Retype every line of the data below, starting with the first and ending with the line that contains "Given: Toggle the Static Virtual checkbox", but leave out the pictures.

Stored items
BEGIN

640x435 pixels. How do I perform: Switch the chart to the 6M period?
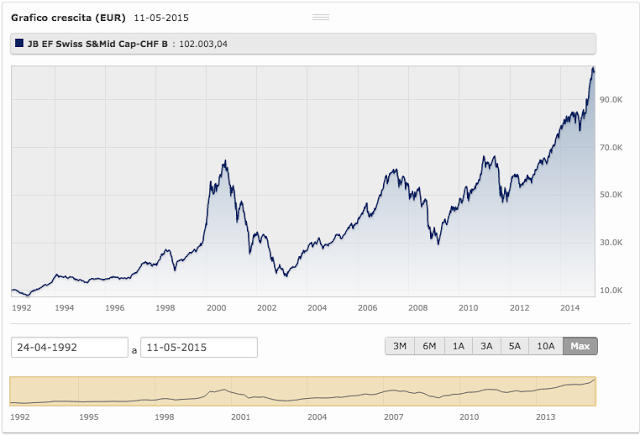pos(429,346)
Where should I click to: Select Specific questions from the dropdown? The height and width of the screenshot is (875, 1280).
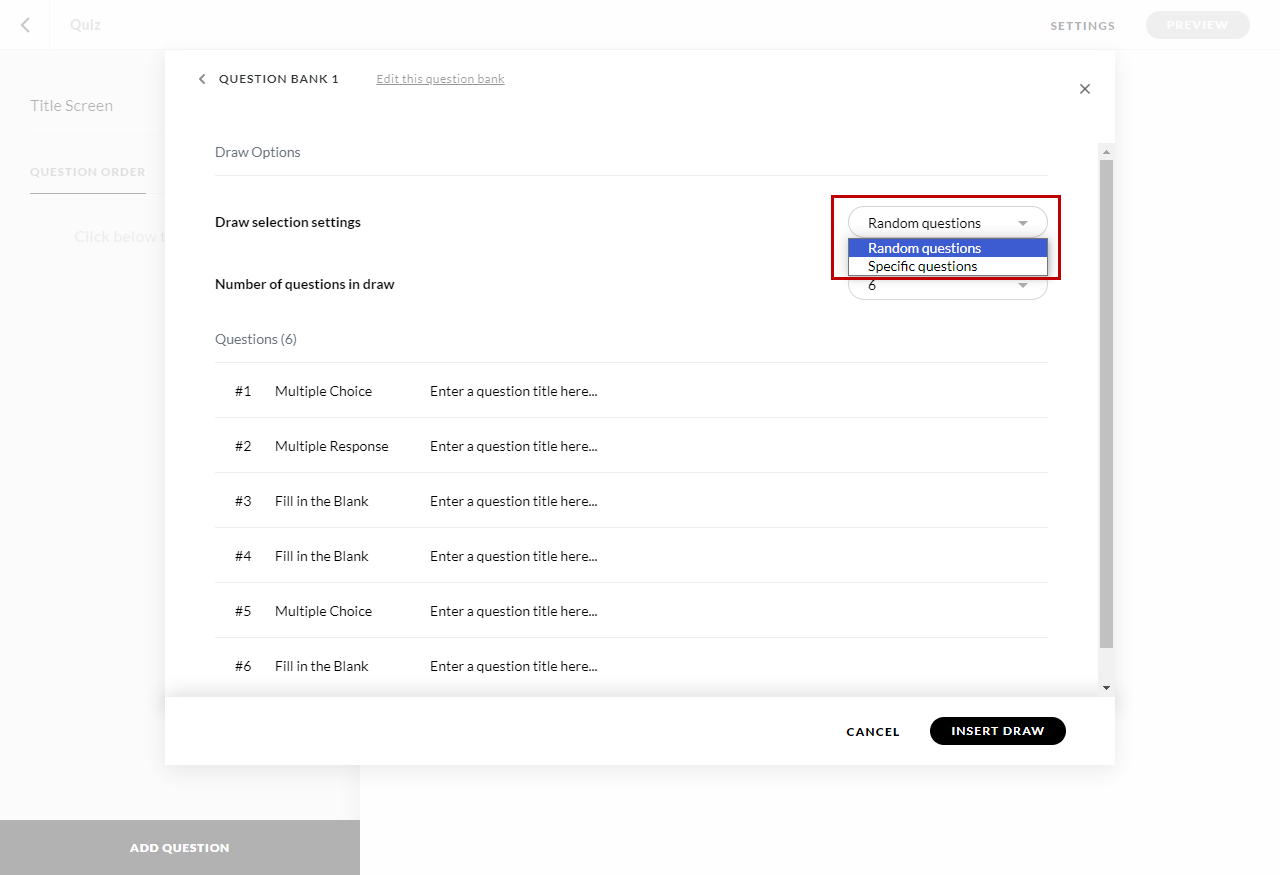coord(922,265)
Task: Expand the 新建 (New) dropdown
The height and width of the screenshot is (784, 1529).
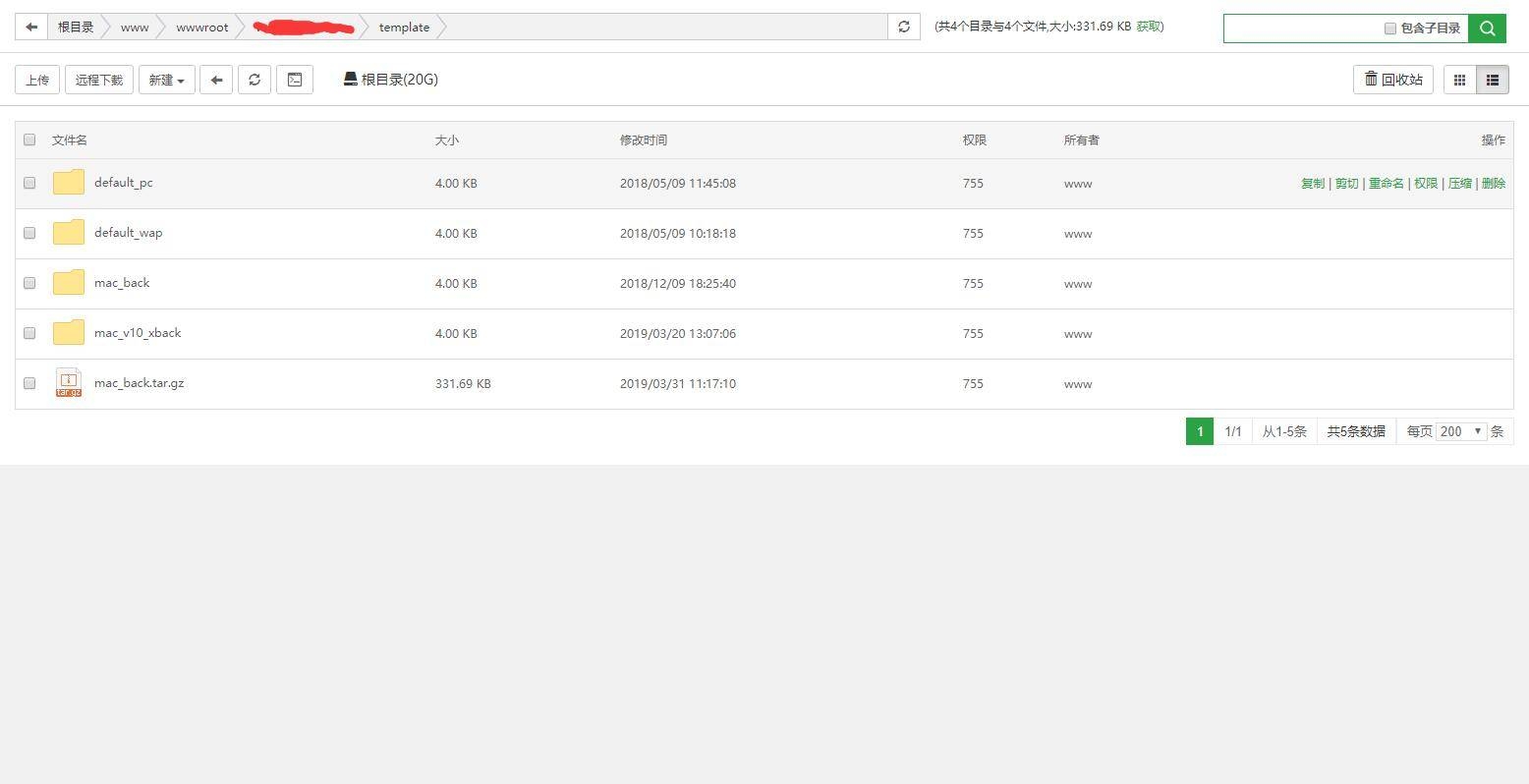Action: (x=166, y=80)
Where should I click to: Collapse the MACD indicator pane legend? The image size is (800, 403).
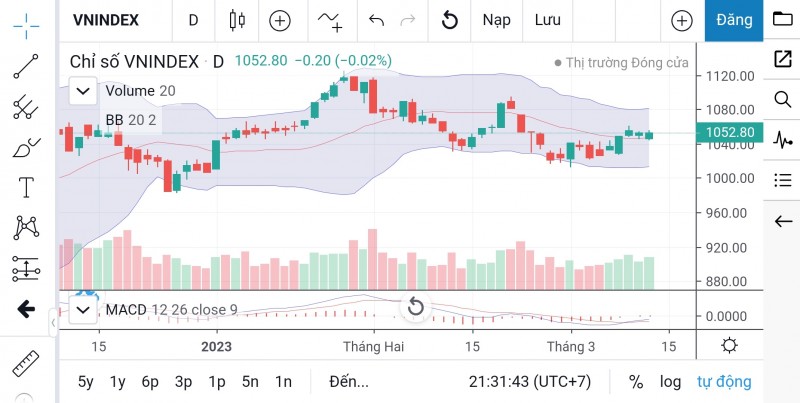83,310
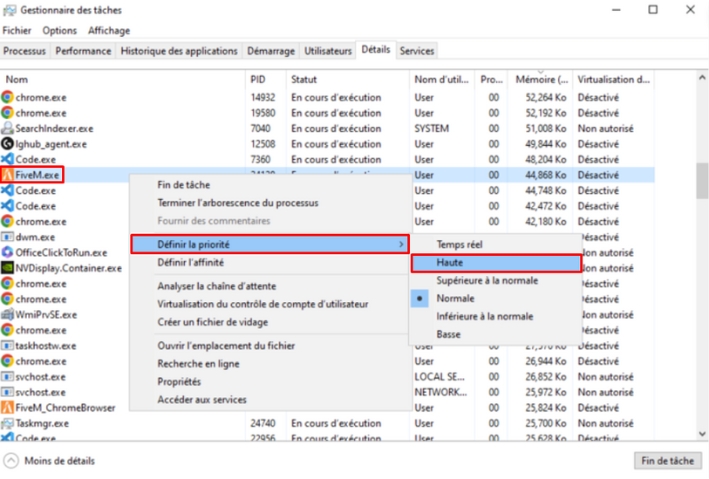Click the NVDisplay.Container.exe icon
The height and width of the screenshot is (479, 709).
coord(8,268)
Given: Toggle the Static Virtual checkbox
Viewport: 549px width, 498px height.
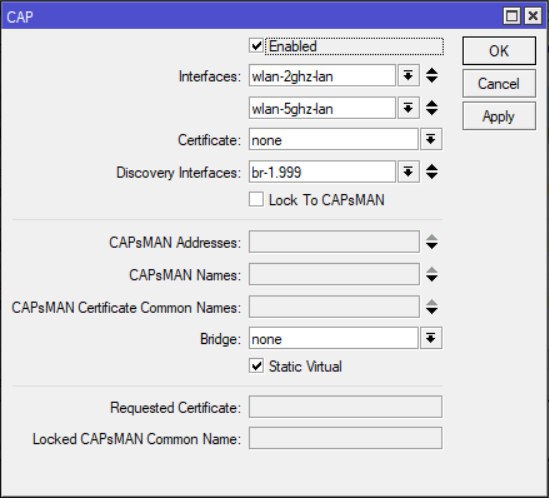Looking at the screenshot, I should (256, 366).
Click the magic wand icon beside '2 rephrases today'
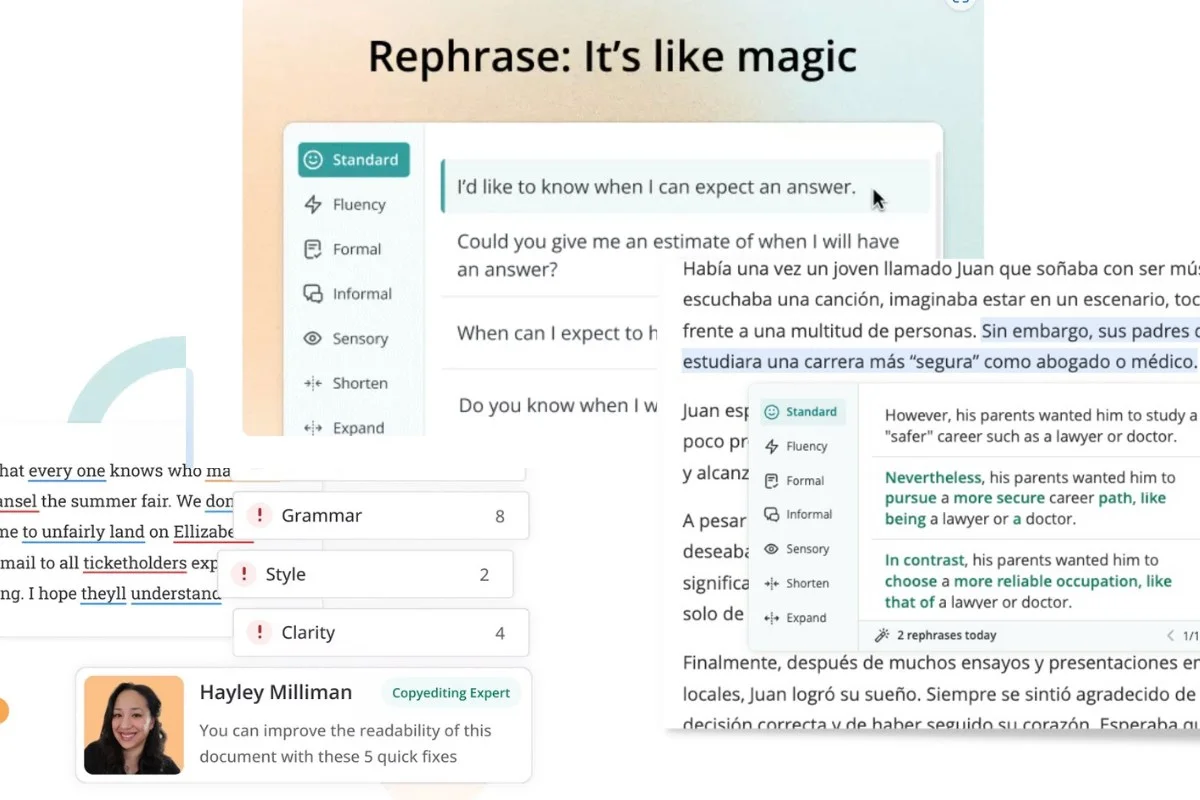This screenshot has width=1200, height=800. (881, 635)
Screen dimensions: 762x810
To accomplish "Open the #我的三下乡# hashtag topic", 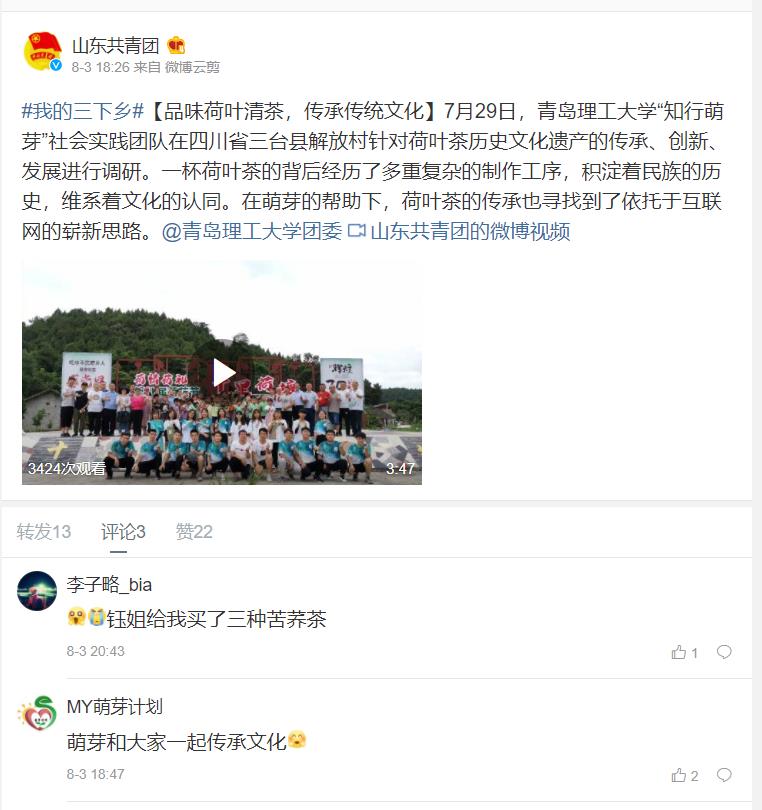I will (83, 111).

END

* **Reply to the task**:
640x435 pixels. How do I perform: Switch the chart to the 6M period?
pos(429,346)
Where should I click to: Select Specific questions from the dropdown? The height and width of the screenshot is (875, 1280).
coord(922,265)
Task: Expand the 新建 (New) dropdown
The height and width of the screenshot is (784, 1529).
Action: (x=166, y=80)
Where should I click to: Collapse the MACD indicator pane legend? The image size is (800, 403).
83,310
Click the NVDisplay.Container.exe icon
The height and width of the screenshot is (479, 709).
coord(8,268)
Given: Toggle the Static Virtual checkbox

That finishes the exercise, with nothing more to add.